В комнате воцарилась гнетущая тишина. Неожиданное признание старика словно притушило свет в комнате, словно посеяло семена раздора и взаимного непонимания.

– А как вы раньше жили на ферме? – спросила Сара, желая ослабить возникшее напряжение.

– Чудесно, – ответил Ник, широко улыбаясь. Он был благодарен ей за этот вопрос. – Мы выращивали здесь практически все. Я помню... – Он мечтательно прикрыл глаза. – Помню, как здесь было прекрасно, много зелени, томатов, артишоков и всего прочего.

– А почему вы решили, что он ест все, что здесь растет? – ехидно спросил Марко. – Мясо, к примеру, он перестал есть еще в детстве, когда ему было лет двенадцать. И при этом заявил, что не видит от него никакой пользы.

– Я и сейчас так считаю, – пожал плечами Ник. – А вся зелень была у нас своя, и мы сами выращивали ее.

Марко направил инвалидную коляску к выходу, открыл дверь, и все присутствующие последовали за ним. Марко включил во дворе яркий свет. У ворот стояла небольшая группа людей, и яркие огоньки сигарет мерцали в темноте, как светлячки.

– А самое приятное заключалось в том, – сказал Марко, – что во всем этом была какая-то неизвестность, непредсказуемость.

Сара внимательно слушала его рассказ о том, как они каждый год сажали черную тосканскую капусту "каволо неро", а потом собирали ее зимой, хотя соседи не разделяли их восторгов и предпочитали не связываться с таким капризным овощем. Это был самый настоящий крестьянский труд, приносивший обитателям фермы немало радости. А больше всего Марко восхищался тем, что у него, как, впрочем, и у его соседей, всегда была вера в то, что все времена года неизменно возвращаются, принося с собой новые дары природы и новые радости.

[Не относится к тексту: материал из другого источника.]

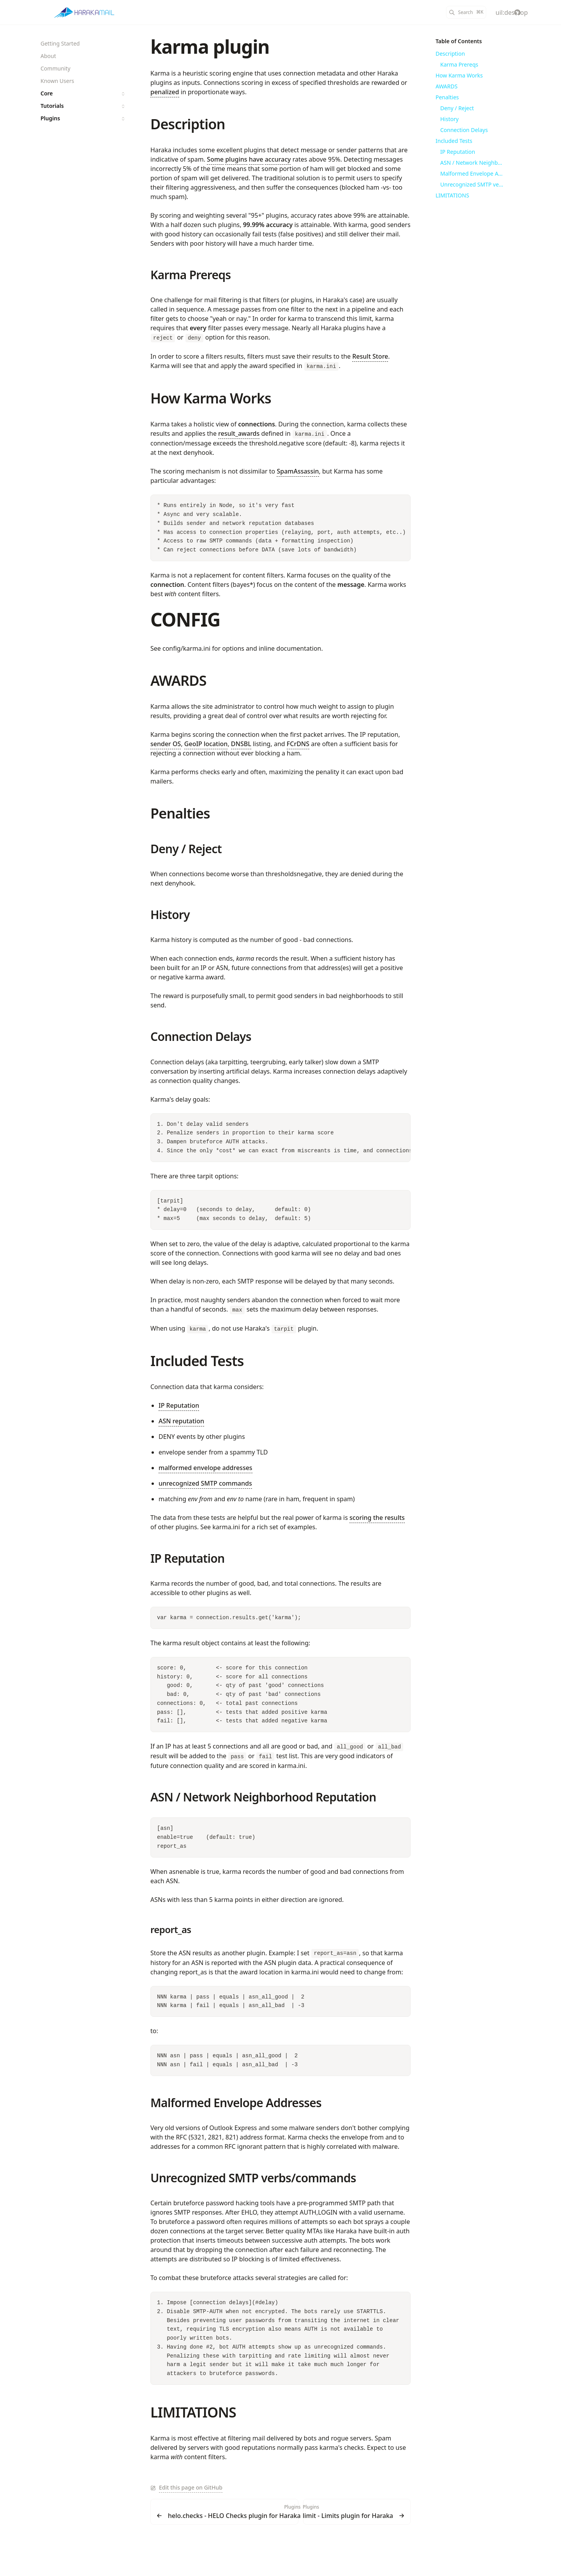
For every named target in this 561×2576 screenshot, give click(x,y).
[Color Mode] (498, 12)
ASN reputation (181, 1421)
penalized (164, 92)
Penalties (180, 813)
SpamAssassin (298, 471)
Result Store (370, 356)
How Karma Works (210, 398)
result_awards (238, 433)
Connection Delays (200, 1036)
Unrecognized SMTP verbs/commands (253, 2178)
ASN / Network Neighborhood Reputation (263, 1797)
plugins (236, 159)
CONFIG (185, 619)
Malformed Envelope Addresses (235, 2103)
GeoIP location (206, 744)
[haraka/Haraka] (517, 12)
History (170, 915)
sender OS (165, 744)
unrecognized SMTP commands (205, 1483)
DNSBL (241, 744)
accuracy (278, 159)
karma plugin (209, 46)
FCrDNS (298, 744)
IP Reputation (179, 1405)
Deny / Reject (186, 849)
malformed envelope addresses (205, 1467)
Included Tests (197, 1360)
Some (215, 159)
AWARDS (178, 680)
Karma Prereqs (190, 275)
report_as (170, 1929)
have (256, 159)
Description (187, 124)
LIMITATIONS (193, 2412)
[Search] (466, 12)
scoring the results (377, 1517)
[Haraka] (84, 12)
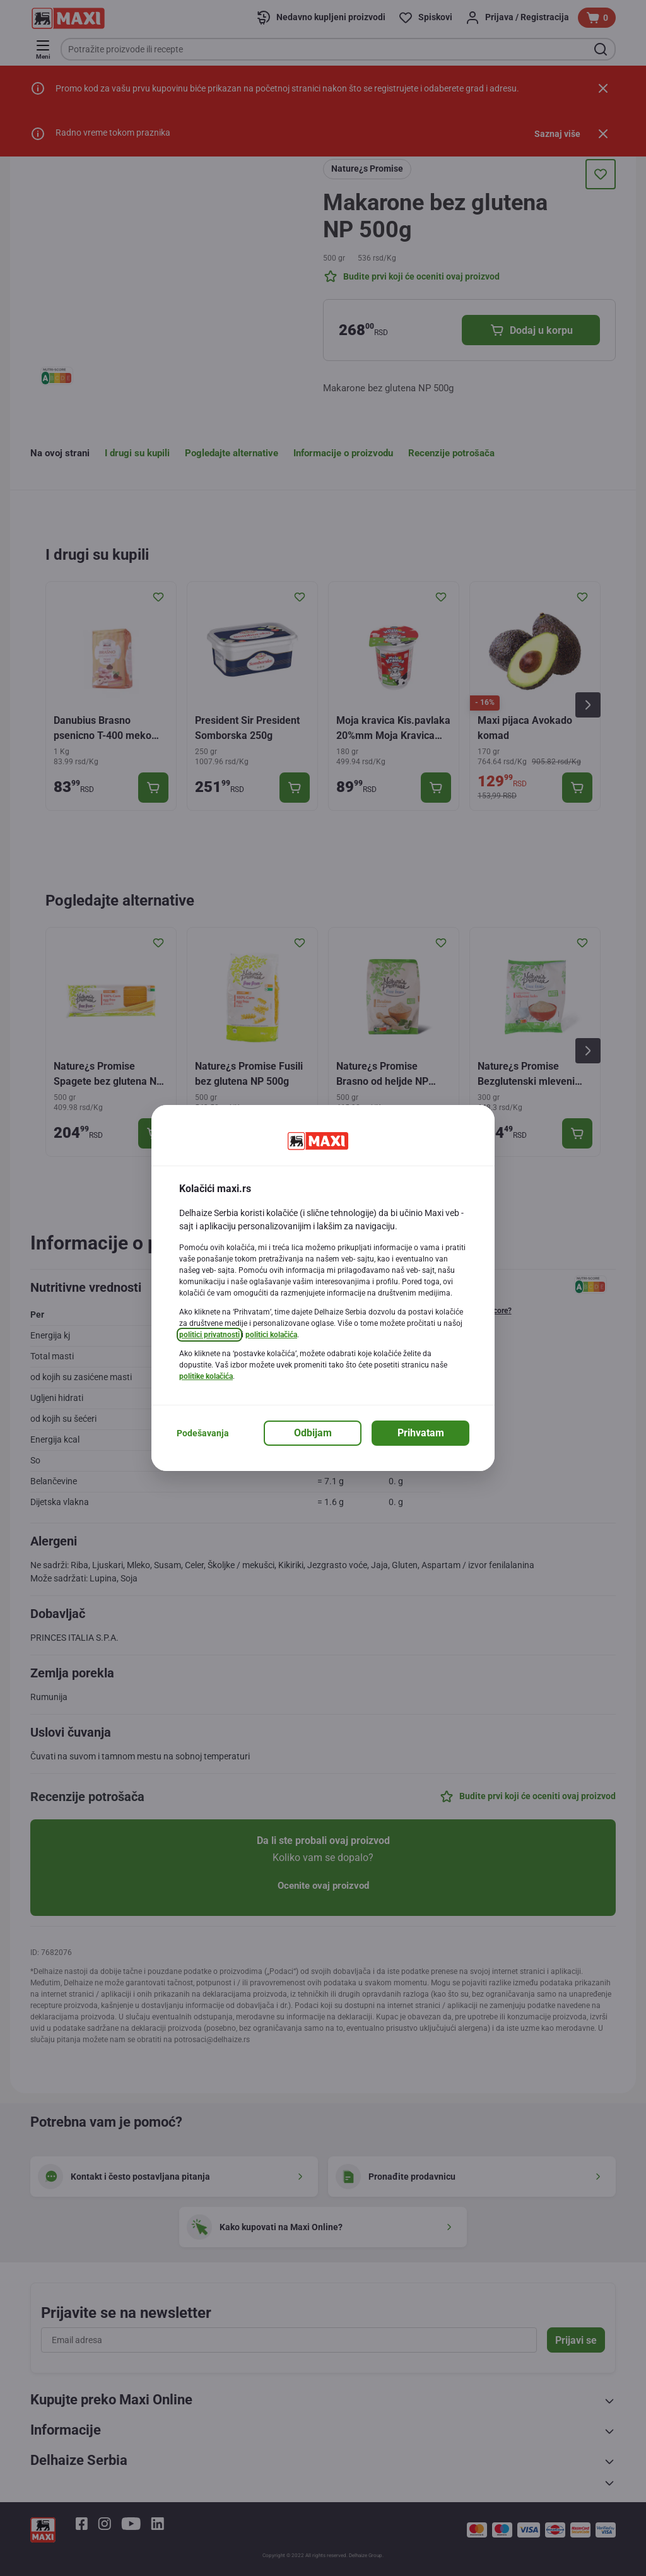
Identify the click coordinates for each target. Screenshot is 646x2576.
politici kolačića (271, 1334)
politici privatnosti (209, 1334)
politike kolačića (206, 1376)
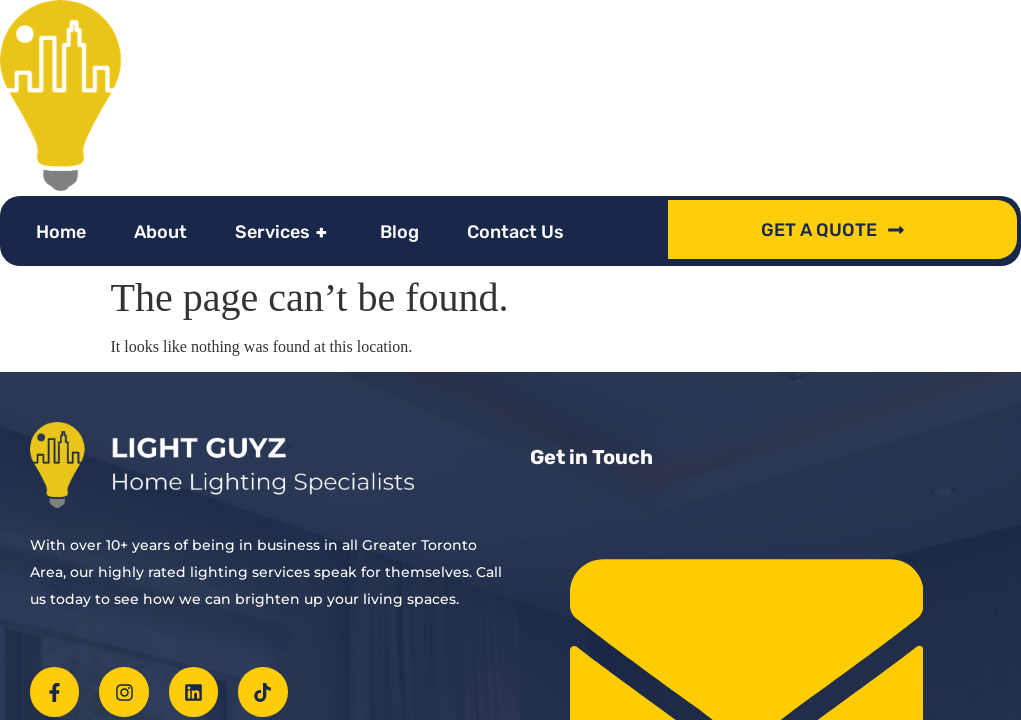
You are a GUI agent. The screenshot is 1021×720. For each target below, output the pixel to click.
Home (61, 232)
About (160, 232)
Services (283, 232)
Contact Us (515, 232)
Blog (399, 232)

И никто не мог представить себе, что эта бесконечная цепь превращений может когда-нибудь прерваться и тем самым нарушить неумолимо ускоряющийся бег времени. Правда, иногда случались неурожайные годы, но даже тогда фермеры не унывали, так как всегда получали огромное удовольствие от самого процесса. Им нравилось пахать землю, сажать семена, а потом долго и терпеливо выращивать урожай.

А потом Марко заболел и перестал заниматься обработкой земли, что вызывает у него постоянные угрызения совести.

– Я хочу снова видеть, как на этой благодатной земле произрастают растения, – тихо сказал старик. – Завтра... я попытаюсь найти себе помощников.

Сара посмотрела на Би и встретила ее удивленный взгляд.

– А мы для чего? Или вы считаете нас непригодными для такого дела? Мы можем копать землю, сажать семена, поливать их.